Synthetic ngVLA Observations of Ionized Gas in Massive Protostars and Future Prospects for Protoplanetary Disk Studies with ngVLA and SKA.

The study of protoplanetary disks is essential for understanding stellar evolution and the origins of planets. However, these systems present significant observational challenges due to their small angular size, low surface brightness, and complex structure. Radio interferometry provides a unique advantage by observing dust and gas at wavelengths that penetrate the dense regions where the protoplanetary disk forms. The upcoming Next Generation Very Large Array (ngVLA) will transform protoplanetary disk studies with its unprecedented angular resolution and sensitivity in the millimeter and centimeter bands. These capabilities will allow high-fidelity imaging of disk substructures, planet-disk interactions, and dust evolution, offering critical insights into the processes shaping planetary systems. The Square Kilometre Array (SKA) will complement these efforts by detecting cold molecular gas, magnetic fields, and ionized material, providing additional constraints on disk dynamics and chemistry. Together, these facilities will enable a multi-scale, multi-phase perspective on planet-forming environments.

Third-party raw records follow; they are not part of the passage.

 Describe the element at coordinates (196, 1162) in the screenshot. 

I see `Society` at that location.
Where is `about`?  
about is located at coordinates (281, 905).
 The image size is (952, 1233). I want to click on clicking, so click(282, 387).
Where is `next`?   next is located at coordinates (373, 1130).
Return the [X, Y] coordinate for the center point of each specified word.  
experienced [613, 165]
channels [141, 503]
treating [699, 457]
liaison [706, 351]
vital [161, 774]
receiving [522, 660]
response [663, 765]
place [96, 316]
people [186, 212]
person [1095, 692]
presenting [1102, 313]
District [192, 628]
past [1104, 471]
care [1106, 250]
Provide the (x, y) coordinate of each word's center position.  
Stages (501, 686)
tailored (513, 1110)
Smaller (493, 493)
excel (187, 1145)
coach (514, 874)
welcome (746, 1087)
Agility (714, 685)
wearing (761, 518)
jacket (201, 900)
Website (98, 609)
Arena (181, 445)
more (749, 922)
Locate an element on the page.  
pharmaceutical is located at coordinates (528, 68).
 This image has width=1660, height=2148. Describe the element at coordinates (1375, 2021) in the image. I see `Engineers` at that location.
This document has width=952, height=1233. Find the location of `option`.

A major challenge associated with these observatories is the immense volume of data they will generate and the necessitating advanced deconvolution and imaging techniques to reconstruct high-fidelity images. In this talk, I will present results from simulated ngVLA observations of ultracompact HII regions (Jáquez-Domínguez et al. 2025) and my current work on protoplanetary disks, where I am testing the capabilities and optimal configurations of ngVLA and SKA to maximize their scientific performance. By combining state-of-the-art radiative transfer models with next-generation imaging techniques, we aim to refine strategies for future high-resolution disk studies. These efforts will be crucial for unlocking the full potential of ngVLA and its synergy with SKA and ALMA, paving the way for transformative discoveries in planet formation.